§ **Task item**
Reproduce every entry exactly as given.

*** Supplied information ***

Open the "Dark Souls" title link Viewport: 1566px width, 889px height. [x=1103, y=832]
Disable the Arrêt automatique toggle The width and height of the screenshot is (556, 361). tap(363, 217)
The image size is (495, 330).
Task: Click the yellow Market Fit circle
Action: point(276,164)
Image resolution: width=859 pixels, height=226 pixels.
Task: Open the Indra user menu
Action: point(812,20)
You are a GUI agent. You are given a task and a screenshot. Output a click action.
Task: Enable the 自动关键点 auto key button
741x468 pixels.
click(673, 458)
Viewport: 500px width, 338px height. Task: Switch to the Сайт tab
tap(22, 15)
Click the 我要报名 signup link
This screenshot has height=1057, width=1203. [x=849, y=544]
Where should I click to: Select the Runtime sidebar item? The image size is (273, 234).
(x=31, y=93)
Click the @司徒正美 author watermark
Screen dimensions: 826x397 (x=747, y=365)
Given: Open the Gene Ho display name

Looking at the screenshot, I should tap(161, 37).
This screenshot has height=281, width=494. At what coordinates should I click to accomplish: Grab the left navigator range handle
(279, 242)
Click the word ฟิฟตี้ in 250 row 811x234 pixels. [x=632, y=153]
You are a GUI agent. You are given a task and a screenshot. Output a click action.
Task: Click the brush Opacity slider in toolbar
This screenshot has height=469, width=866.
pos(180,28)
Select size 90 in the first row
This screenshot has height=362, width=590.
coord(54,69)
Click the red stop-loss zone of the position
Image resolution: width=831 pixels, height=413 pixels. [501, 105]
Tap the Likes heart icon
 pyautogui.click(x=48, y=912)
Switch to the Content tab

*** End of Supplied information ***

§ **Task output**
Open the "Dark Souls" title link Viewport: 1566px width, 889px height. [x=1103, y=832]
Disable the Arrêt automatique toggle The width and height of the screenshot is (556, 361). tap(363, 217)
The image size is (495, 330).
Task: Click the yellow Market Fit circle
Action: point(276,164)
Image resolution: width=859 pixels, height=226 pixels.
Task: Open the Indra user menu
Action: point(812,20)
You are a GUI agent. You are given a task and a screenshot. Output a click action.
Task: Enable the 自动关键点 auto key button
741x468 pixels.
click(673, 458)
Viewport: 500px width, 338px height. Task: Switch to the Сайт tab
tap(22, 15)
Click the 我要报名 signup link
This screenshot has height=1057, width=1203. [x=849, y=544]
Where should I click to: Select the Runtime sidebar item? The image size is (273, 234).
(x=31, y=93)
Click the @司徒正美 author watermark
Screen dimensions: 826x397 (x=747, y=365)
Given: Open the Gene Ho display name

Looking at the screenshot, I should tap(161, 37).
This screenshot has height=281, width=494. At what coordinates should I click to accomplish: Grab the left navigator range handle
(279, 242)
Click the word ฟิฟตี้ in 250 row 811x234 pixels. [x=632, y=153]
You are a GUI agent. You are given a task and a screenshot. Output a click action.
Task: Click the brush Opacity slider in toolbar
This screenshot has height=469, width=866.
pos(180,28)
Select size 90 in the first row
This screenshot has height=362, width=590.
coord(54,69)
Click the red stop-loss zone of the position
Image resolution: width=831 pixels, height=413 pixels. [501, 105]
Tap the Likes heart icon
 pyautogui.click(x=48, y=912)
Switch to the Content tab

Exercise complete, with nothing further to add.